→ STATED GOAL A:
Using the text on Worldwide FM, answer these:
(i) Who owns the station?
(ii) How many monthly listeners did it have as of 2020?
(iii) What award did Peterson and the station win in 2017?
→ STATED GOAL B: Resume the text on Worldwide FM, starting right after its last sentence.

--- begin PASSAGE TO READ ---

Worldwide FM
- London; Tokyo; Los Angeles; Berlin; Paris; Others; ; England;
- Broadcast area: Worldwide

Programming
- Language: English
- Format: Freeform

Ownership
- Owner: Mistral Productions

History
- Founded: 2016
- First air date: 5 September 2016

Links
- Webcast: Listen Live
- Website: worldwidefm.net

= Worldwide FM =

Internet radio station

Worldwide FM is a freeform internet radio service that highlights "underground music, culture and stories from around the globe." Founded in 2016 by DJ Gilles Peterson, longtime host of the BBC Radio program Worldwide, the platform features a rotating roster of international radio DJs and programming. As of 2020, Worldwide FM has a monthly audience of more than 400,000 listeners. In September 2022, it was announced broadcasting would be paused at the end of October 2022, something that never happened.

== History ==
Worldwide FM was launched in September 2016 by Gilles Peterson in partnership with Thris Tian (Thristian Richards) of Boiler Room and WeTransfer as an extension of Peterson's Worldwide brand. Test broadcasts took place earlier in 2016. In 2017, Peterson and Worldwide FM were awarded the Jazz FM Award for Digital Initiative of the Year.

--- end PASSAGE TO READ ---
--- begin DATA SHOWN ---

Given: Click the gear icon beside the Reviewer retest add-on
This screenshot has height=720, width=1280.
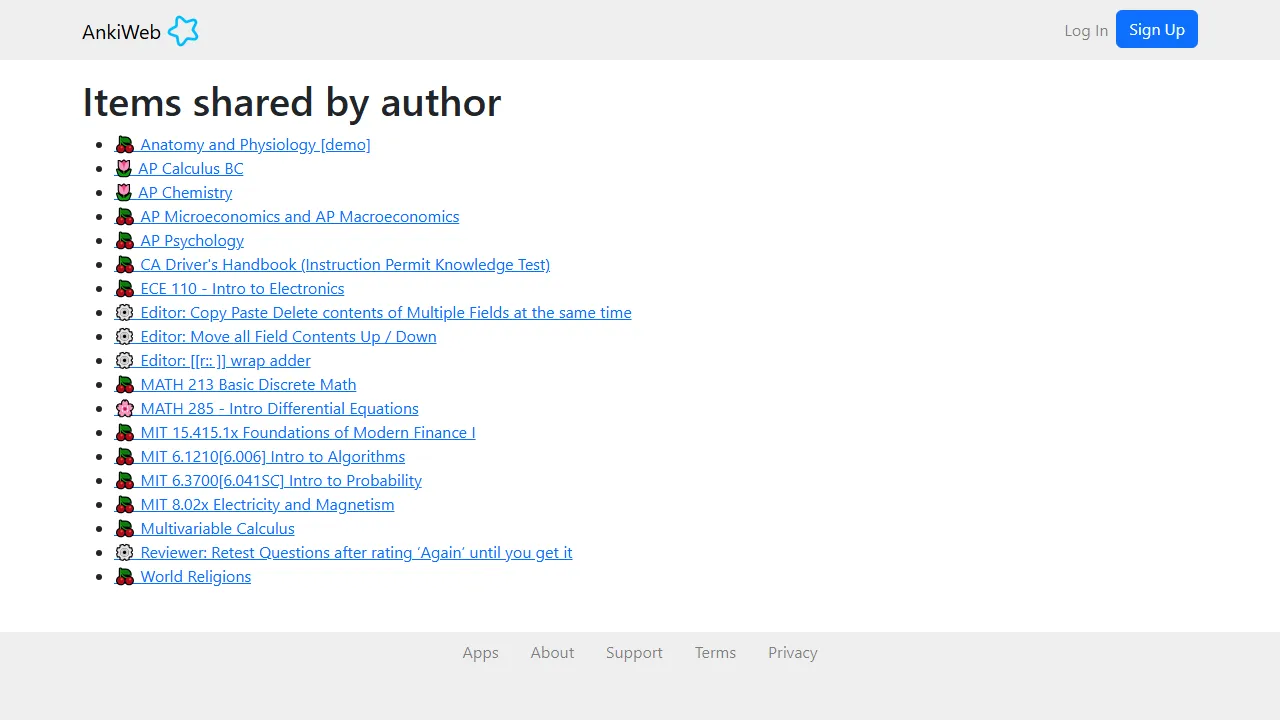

--- end DATA SHOWN ---

→ TASK OUTPUT A:
(i) Mistral Productions
(ii) More than 400,000
(iii) The Jazz FM Award for Digital Initiative of the Year

→ TASK OUTPUT B:
Worldwide FM is part of an ecosystem of Peterson-led projects, many under the umbrella of Brownswood Music Ltd.; Worldwide FM is managed by Brownswood's content production company Mistral Productions. The platform works in collaboration with Peterson's Brownswood Recordings and Future Bubblers initiative with Arts Council England. It has also been a digital venue of the Worldwide Awards and worked with the Worldwide Festival. Worldwide FM is directed by the Brownswood Music team of Peterson, Simon Goffe, and Dan Moss, with co-founder Thristian Richards.

Of note, the platform shares the name of the Peterson-curated in-game radio station in Grand Theft Auto V, which was released in 2013. The station was updated in 2014, to coincide with the release of the Enhanced Edition of GTA V for the eighth generation of video game consoles. It was updated for a second time in 2021 for Grand Theft Auto Online, and included multiple exclusive tracks including the final MF Doom track, a collaboration with BadBadNotGood.

As of 2021, the station regularly broadcasts from studios in London (WWFM's headquarters), New York, Mumbai, Seoul, Johannesburg, Brussels, Kyoto, Berlin, Los Angeles, Melbourne, Paris, Rio de Janeiro, Detroit, Tokyo, and Istanbul, among other cities.

In 2019, the company began a new round of funding through CrowdCube. In 2022, the station announced a pause in normal operations beginning November 2022 due to a need to find new financing options; Peterson remains as the sole host.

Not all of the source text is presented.